Welcome back. In this video, we’re going to work with set operators. Just like join, set operators can also be used to combine data from multiple tables. But instead of relying on the relationship between tables, set operators rely on the structure of result sets. This means that set operators can only combine the result set of select statements that have a similar structure. Generally, we have three types of set operators. First, we have the union operator.

This operator combines the result set of two select statements and returns only the distinct rows between them. So if we have rows in both result sets that contain the same values, only one of them will be returned. We also have the all-union operator. This operator behaves pretty similarly to the union operator, but instead of returning only the distinct rows, it returns all the rows regardless of whether there are duplicates or not. Let’s head back over to SQL Server Management Studio to see this in action. For explaining the set operators, we’re going to focus on the customers’ and employees’ employees table.

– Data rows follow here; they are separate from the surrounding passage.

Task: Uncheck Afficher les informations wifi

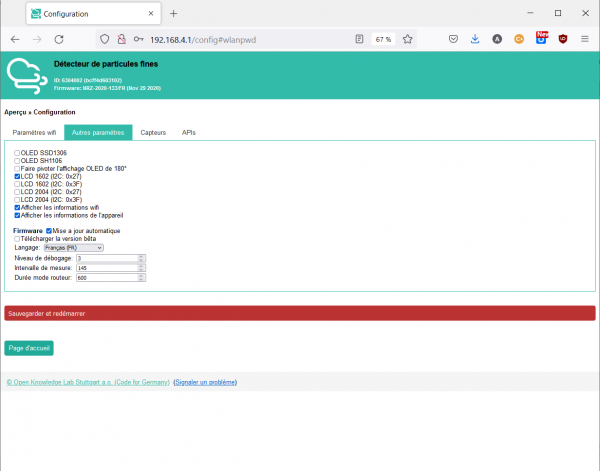Action: (x=17, y=208)
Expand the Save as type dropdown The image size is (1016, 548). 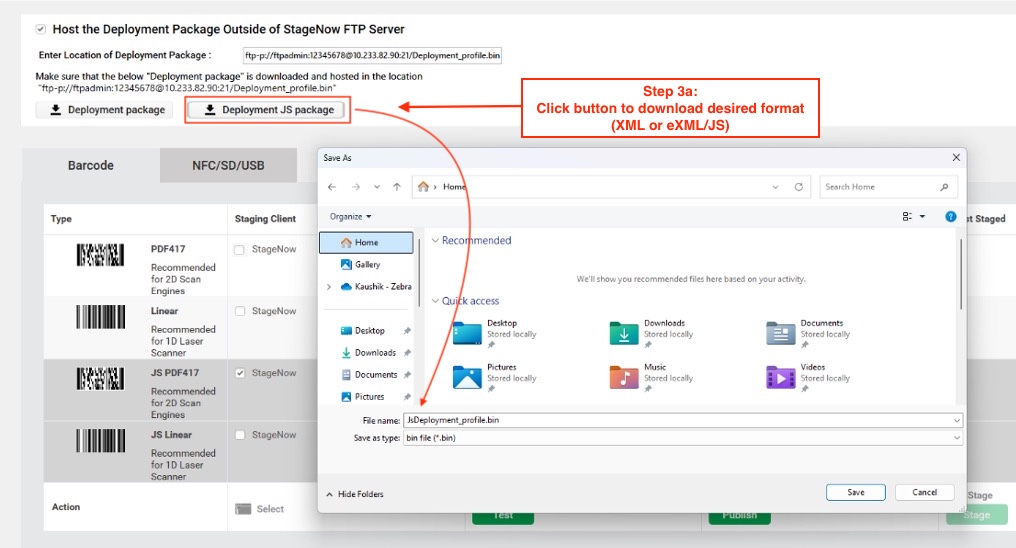point(957,438)
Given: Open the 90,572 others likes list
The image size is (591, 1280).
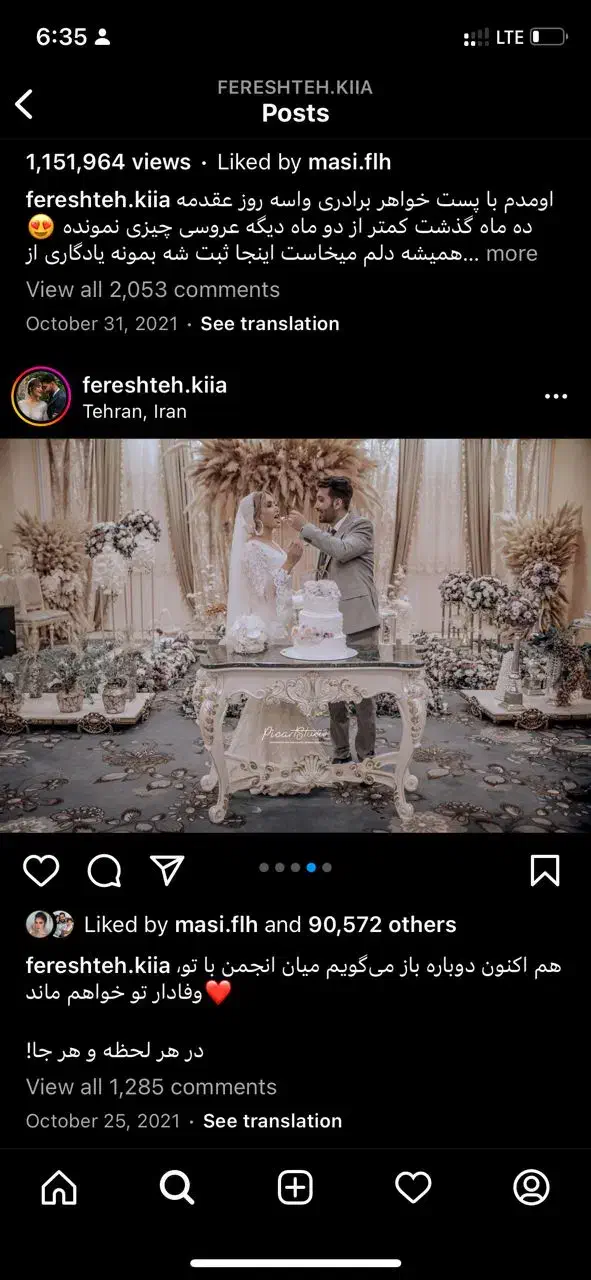Looking at the screenshot, I should tap(382, 925).
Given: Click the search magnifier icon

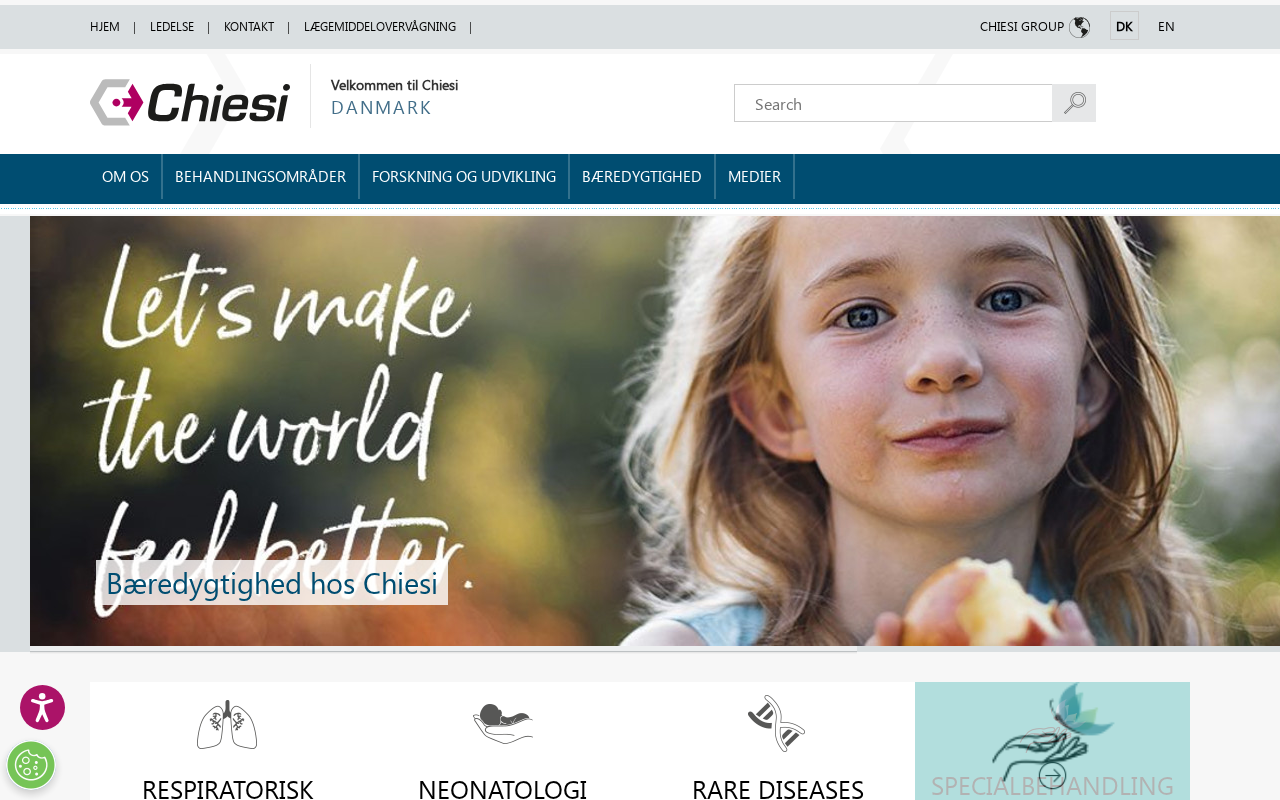Looking at the screenshot, I should pyautogui.click(x=1074, y=103).
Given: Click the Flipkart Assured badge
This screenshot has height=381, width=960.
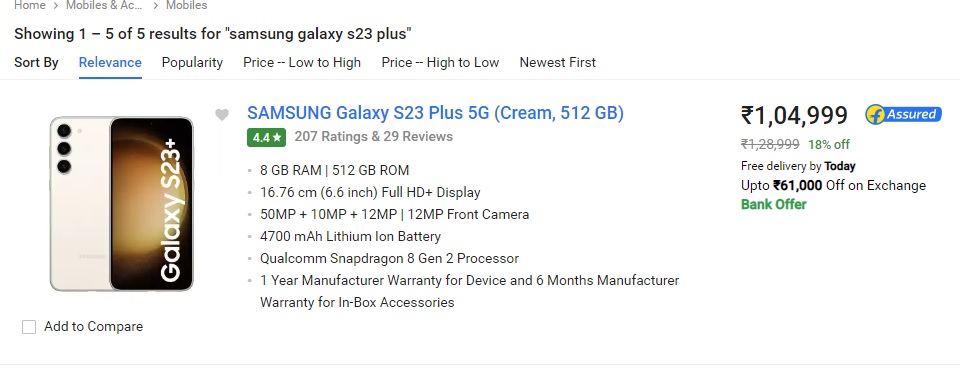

These tables store information about people who have a direct connection with the company. For now, we would like to see an overview of all the countries where we have employees and customers. Let’s first look at these queries individually. So if we run both of them, we get two result sets back. If we look at both result sets, you’ll see that we have lots of duplicate values. We’re now going to use the distinct clause, which I’m just now introducing. The distinct clause is used to get only unique values from the columns in the select list. There’s a document attached to this course where you can read all about the uses of the distinct clause. So if I now write the distinct clause for both queries and execute them, I should get two result sets that have only unique values. The first result set, which contains the countries of the customers, has a total of 21 rows, while the countries of the employees’ result set contains two rows. In the next query, we’re combining these individual select statements using the union all operator.

This is the general syntax. So we’ve combined two select statements that can be executed on their own with the use of a set operator. One of the requirements for combining result sets using a set operator is that both select statements have to return the same type of data. This means the same number of columns and the same data type for each column. If I, for example, add another column to the select list of the first select statement and execute it, you’ll notice we get an error. This error states that all queries combined using the union intersect or accept operator must have an equal number of expressions in their target list. If I now try to combine data of incompatible types, say the country column from the customers table and the birthdate column from the employees table, I’ll get a conversion error because they’re not the same type of data and SQL Server couldn’t perform an implicit conversion. So always pay attention to this when working with set operators.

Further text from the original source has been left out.